I erased these logs.
They were filled up with some error lines. I don't quite care these lines for now.
Code: Select all
3473298 Feb 3 06:25:18 pi1 kernel: [23095.286352] ------------[ cut here ]------------
3473299 Feb 3 06:25:18 pi1 kernel: [23095.286371] WARNING: CPU: 1 PID: 11 at net/sched/sch_hfsc.c:1429 hfsc_dequeue+0x348/0x3 70 [sch_hfsc]()
3473300 Feb 3 06:25:18 pi1 kernel: [23095.286378] Modules linked in: ipt_MASQUERADE nf_nat_masquerade_ipv4 xt_TCPMSS xt_tcpud p xt_conntrack iptable_mangle iptable_nat nf_conntrack_ipv4 nf_defrag_ipv4 nf_nat_ipv4 nf_nat nf_conntrack iptable_fil ter ip_tables cfg80211
3473301 Feb 3 06:25:18 pi1 kernel: [23095.286433] x_tables rfkill pppoe pppox ppp_generic slhc cls_u32 sch_hfsc sch_fq_codel bridge stp llc rtc_ds1307 sg 8192eu(O) asix libphy bcm2835_rng bcm2835_gpiomem i2c_bcm2708 uio_pdrv_genirq uio i2c_de v snd_bcm2835 snd_pcm snd_timer snd fuse ipv6
3473302 Feb 3 06:25:18 pi1 kernel: [23095.286577] CPU: 1 PID: 11 Comm: ksoftirqd/1 Tainted: G W O 4.1.16-v7+ #833
3473303 Feb 3 06:25:18 pi1 kernel: [23095.286596] Hardware name: BCM2709
3473304 Feb 3 06:25:18 pi1 kernel: [23095.286630] [<800180c0>] (unwind_backtrace) from [<80013b88>] (show_stack+0x20/0x24)
3473305 Feb 3 06:25:18 pi1 kernel: [23095.286660] [<80013b88>] (show_stack) from [<80554e10>] (dump_stack+0x80/0x98)
3473306 Feb 3 06:25:18 pi1 kernel: [23095.286691] [<80554e10>] (dump_stack) from [<80026970>] (warn_slowpath_common+0x8c/0xc8 )
3473307 Feb 3 06:25:18 pi1 kernel: [23095.286716] [<80026970>] (warn_slowpath_common) from [<80026a68>] (warn_slowpath_null+0 x2c/0x34)
3473308 Feb 3 06:25:18 pi1 kernel: [23095.286747] [<80026a68>] (warn_slowpath_null) from [<7f220658>] (hfsc_dequeue+0x348/0x3 70 [sch_hfsc])
3473309 Feb 3 06:25:18 pi1 kernel: [23095.286780] [<7f220658>] (hfsc_dequeue [sch_hfsc]) from [<8049d34c>] (__qdisc_run+0x40/ 0x1a0)
3473310 Feb 3 06:25:18 pi1 kernel: [23095.286809] [<8049d34c>] (__qdisc_run) from [<80479258>] (net_tx_action+0x1d0/0x274)
3473311 Feb 3 06:25:18 pi1 kernel: [23095.286835] [<80479258>] (net_tx_action) from [<8002a2c4>] (__do_softirq+0x124/0x334)
3473312 Feb 3 06:25:18 pi1 kernel: [23095.286860] [<8002a2c4>] (__do_softirq) from [<8002a514>] (run_ksoftirqd+0x40/0x6c)
3473313 Feb 3 06:25:18 pi1 kernel: [23095.286890] [<8002a514>] (run_ksoftirqd) from [<80045fec>] (smpboot_thread_fn+0x124/0x1 98)
3473314 Feb 3 06:25:18 pi1 kernel: [23095.286918] [<80045fec>] (smpboot_thread_fn) from [<800426d0>] (kthread+0xe8/0x104)
3473315 Feb 3 06:25:18 pi1 kernel: [23095.286944] [<800426d0>] (kthread) from [<8000f858>] (ret_from_fork+0x14/0x3c)
3473316 Feb 3 06:25:18 pi1 kernel: [23095.286963] ---[ end trace d0e5e44167ca3b56 ]---
I don't quite get the log system's design, I thought it's a FIFO queue that new messages would overwrite the old one.

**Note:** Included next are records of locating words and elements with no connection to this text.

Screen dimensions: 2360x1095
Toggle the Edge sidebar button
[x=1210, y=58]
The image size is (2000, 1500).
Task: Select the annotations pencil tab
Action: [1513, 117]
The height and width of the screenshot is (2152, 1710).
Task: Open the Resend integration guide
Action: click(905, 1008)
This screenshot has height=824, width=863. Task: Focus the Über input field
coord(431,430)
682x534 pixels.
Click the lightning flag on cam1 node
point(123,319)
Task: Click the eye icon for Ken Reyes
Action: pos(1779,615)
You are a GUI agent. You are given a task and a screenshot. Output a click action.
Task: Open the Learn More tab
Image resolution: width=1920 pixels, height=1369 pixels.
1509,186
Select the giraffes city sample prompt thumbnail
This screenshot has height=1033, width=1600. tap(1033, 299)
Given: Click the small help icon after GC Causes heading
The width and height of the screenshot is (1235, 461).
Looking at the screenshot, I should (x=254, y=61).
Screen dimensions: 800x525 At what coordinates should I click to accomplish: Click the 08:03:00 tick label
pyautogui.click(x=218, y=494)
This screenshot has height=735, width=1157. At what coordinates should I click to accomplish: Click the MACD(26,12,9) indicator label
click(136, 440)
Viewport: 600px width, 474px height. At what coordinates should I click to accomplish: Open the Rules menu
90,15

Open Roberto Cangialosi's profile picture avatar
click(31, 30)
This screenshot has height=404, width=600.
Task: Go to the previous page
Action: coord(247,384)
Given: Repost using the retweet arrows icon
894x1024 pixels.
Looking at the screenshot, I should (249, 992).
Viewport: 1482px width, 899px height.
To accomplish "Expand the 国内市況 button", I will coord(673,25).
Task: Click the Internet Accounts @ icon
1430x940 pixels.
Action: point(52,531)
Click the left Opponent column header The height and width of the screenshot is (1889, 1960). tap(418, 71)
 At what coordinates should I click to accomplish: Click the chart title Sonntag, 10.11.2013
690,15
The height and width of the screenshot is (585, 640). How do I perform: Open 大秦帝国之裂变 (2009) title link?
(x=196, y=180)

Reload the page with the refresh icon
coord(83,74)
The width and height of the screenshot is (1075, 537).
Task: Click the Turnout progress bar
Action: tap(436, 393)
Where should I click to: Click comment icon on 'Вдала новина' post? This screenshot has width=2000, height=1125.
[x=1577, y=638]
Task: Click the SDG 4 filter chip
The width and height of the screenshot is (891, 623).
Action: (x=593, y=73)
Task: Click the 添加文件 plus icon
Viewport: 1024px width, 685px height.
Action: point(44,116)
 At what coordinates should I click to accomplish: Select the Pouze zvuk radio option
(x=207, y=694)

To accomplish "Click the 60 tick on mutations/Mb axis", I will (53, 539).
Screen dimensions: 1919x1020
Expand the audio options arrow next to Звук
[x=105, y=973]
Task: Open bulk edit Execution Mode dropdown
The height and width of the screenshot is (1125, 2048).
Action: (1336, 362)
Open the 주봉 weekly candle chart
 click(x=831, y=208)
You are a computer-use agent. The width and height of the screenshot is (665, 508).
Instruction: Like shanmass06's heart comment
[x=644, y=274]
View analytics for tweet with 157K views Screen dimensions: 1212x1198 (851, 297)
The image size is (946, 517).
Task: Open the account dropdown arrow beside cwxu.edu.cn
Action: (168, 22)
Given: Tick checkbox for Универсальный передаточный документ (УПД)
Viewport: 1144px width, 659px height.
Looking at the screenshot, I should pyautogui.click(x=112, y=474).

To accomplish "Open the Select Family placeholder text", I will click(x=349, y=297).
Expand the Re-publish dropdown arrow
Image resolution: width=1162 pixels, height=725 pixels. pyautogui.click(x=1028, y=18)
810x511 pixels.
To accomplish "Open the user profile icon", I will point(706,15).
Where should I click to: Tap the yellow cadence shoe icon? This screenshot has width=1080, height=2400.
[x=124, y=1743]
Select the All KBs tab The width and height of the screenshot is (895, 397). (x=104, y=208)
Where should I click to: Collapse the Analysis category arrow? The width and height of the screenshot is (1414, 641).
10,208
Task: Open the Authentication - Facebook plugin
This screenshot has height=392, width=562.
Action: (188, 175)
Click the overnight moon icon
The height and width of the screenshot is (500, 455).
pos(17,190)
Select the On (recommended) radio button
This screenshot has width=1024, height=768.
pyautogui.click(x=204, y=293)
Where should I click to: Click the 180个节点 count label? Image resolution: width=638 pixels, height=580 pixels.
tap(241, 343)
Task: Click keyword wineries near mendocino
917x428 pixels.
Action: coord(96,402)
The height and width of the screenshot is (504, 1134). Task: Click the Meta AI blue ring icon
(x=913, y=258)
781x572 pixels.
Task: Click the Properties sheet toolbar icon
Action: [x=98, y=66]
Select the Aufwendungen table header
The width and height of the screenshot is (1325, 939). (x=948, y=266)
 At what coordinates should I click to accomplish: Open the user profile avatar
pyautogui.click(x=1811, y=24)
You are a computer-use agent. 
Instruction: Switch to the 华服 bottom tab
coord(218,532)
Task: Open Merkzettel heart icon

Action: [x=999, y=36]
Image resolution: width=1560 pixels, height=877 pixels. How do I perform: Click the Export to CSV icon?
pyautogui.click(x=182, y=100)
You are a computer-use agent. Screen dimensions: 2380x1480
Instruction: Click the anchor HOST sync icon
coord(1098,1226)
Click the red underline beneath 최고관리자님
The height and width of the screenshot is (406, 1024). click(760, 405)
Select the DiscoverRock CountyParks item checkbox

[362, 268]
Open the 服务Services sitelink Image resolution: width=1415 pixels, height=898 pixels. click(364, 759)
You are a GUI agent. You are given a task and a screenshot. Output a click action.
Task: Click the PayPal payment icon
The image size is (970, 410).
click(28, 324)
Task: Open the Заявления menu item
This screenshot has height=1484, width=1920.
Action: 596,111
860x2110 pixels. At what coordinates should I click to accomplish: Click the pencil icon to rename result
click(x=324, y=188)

It looks like not, it would just eat up whole hard disk and die.
I thought logs are for rescuing the system, so if something happened, I could check the logs. So the system would keep running all the time. However now I know the logs would stuff the system to die before other problem. I could only check the corpse.
So the joke is it would be better to be stuffed by logs than let the actual problem trigger the nukes.
I'm thinking about mounting the /var/log to some other partition to limit it.
Do you have any better suggestion on this?